The meeting reportedly did not address the role of the commercial health insurance exchanges on the implementation of new competing government systems. The model act does not address inter-state insurance exchange proposals nor insurance sales across state lines. Federal officials admitted that they may not be able to provide further guidance until 2012. Meanwhile, most states are motivated to continue to meet requirements to obtain additional funding promised by the federal government for the establishment of insurance exchange by 2014. Freedom Benefits has previously voiced the opinion that the huge amount of money being spent to set up alternate insurance sales system technologies could be better used providing health benefits to the public. We proposed on the Universal Health Insurance blog that adequate commercial insurance sales systems are already in place that could be modified in a public/private partnership to make health insurance more affordable.
10/19/2010 Open enrollment period for children’s health insurance – The state Insurance Commissioner ordered Regence Blue Shield, the state’s largest health insurance company, to offer an open enrollment period for children’s with pre-existing medical problems during a special enrollment period from Nov. 1-Dec. 15, 2010 at which time anyone looking for an individual policy for their families or for their children only can enroll them without undergoing a health screen. All U.S. major insurance plans stopped offering child-only major medical insurance after September 23, 2010 but Washington state has traditionally taken a more radical approach to regulating insurance companies. The executive order gives families with sick children an immediate opportunity to obtain coverage without concern for pre-existing medical conditions.
Self employed individuals and sole proprietors now qualify for group type major medical health insurance regardless of medical history if they are able to show (with a copy of a filed income tax return) that they have been in business for more than one year and that the majority of their earnings come from self-employment income.
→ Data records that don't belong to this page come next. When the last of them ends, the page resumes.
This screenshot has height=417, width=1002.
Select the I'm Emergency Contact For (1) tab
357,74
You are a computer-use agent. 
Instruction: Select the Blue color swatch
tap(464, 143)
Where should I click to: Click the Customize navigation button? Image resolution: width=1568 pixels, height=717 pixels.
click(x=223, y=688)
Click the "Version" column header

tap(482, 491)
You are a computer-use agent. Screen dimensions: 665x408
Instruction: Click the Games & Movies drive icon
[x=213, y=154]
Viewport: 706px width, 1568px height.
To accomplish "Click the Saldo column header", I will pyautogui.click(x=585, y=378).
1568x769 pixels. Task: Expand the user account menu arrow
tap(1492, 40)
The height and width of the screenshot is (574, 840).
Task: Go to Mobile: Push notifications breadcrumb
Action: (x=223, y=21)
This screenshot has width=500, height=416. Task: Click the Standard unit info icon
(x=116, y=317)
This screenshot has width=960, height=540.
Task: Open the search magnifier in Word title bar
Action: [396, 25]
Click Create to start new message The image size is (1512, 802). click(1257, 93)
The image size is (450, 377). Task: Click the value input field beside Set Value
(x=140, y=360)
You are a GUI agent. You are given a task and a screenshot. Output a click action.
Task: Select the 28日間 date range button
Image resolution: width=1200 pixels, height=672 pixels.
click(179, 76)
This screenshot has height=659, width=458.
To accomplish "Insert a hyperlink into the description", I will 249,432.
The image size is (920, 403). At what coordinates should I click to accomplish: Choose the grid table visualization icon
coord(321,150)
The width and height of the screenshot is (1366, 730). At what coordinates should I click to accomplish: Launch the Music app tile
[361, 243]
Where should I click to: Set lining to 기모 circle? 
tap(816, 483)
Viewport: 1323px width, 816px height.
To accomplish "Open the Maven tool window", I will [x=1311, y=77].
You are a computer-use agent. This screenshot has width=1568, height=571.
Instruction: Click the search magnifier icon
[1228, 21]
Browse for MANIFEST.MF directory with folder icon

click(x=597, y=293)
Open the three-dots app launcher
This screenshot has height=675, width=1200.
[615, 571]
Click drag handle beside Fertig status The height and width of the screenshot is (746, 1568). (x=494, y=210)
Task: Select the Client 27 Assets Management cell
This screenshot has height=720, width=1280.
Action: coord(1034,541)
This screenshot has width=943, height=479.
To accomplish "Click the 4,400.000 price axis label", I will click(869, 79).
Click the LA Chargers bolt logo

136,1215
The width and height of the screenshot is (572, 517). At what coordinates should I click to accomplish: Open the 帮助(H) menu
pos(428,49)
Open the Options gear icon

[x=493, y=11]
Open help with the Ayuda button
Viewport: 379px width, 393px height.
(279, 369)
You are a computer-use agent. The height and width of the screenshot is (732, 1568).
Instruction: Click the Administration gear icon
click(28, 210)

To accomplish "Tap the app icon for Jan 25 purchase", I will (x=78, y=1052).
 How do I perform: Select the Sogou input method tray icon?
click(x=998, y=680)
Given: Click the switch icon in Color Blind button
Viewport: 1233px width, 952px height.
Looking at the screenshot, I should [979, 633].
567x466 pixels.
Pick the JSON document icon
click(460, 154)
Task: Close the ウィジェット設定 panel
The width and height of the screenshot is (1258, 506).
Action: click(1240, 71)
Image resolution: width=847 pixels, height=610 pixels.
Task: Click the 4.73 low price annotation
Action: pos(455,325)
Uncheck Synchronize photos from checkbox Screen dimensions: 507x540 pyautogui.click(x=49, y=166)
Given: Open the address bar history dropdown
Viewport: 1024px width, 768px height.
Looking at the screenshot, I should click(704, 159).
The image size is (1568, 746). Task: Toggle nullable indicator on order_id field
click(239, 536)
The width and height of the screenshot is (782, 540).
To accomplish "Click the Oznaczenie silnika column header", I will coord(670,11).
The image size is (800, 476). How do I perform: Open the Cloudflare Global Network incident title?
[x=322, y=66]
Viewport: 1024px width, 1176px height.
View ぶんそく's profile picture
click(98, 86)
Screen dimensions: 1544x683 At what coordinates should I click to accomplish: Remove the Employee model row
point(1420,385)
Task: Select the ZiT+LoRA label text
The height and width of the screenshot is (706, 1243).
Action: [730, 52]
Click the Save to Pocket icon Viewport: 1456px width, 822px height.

This new law became effective September 2010. Group coverage may be more expensive than individual medical insurance but covers more potential medical costs.
5/14/2010 Diabetes Coverage: A new resource to help find health insurance for diabetics in Washington state is now available at Freedom Benefits.
3/23/2010 Washington and ten other states including Alabama, Florida, Michigan, Nebraska, North Dakota, Pennsylvania, South Carolina, South Dakota, Texas and Utah will make a joint legal challenge to the federal health reform bill on the basis that it improperly usurps state sovereignty over health insurance and that requiring health insurance is an illegal and improper government action.
2/22/2010 State legislators failed to support a bill to allow health insurance consumers the opportunity to purchase health insurance across state lines despite support from the small business community and an endorsement from the chair of the health committee.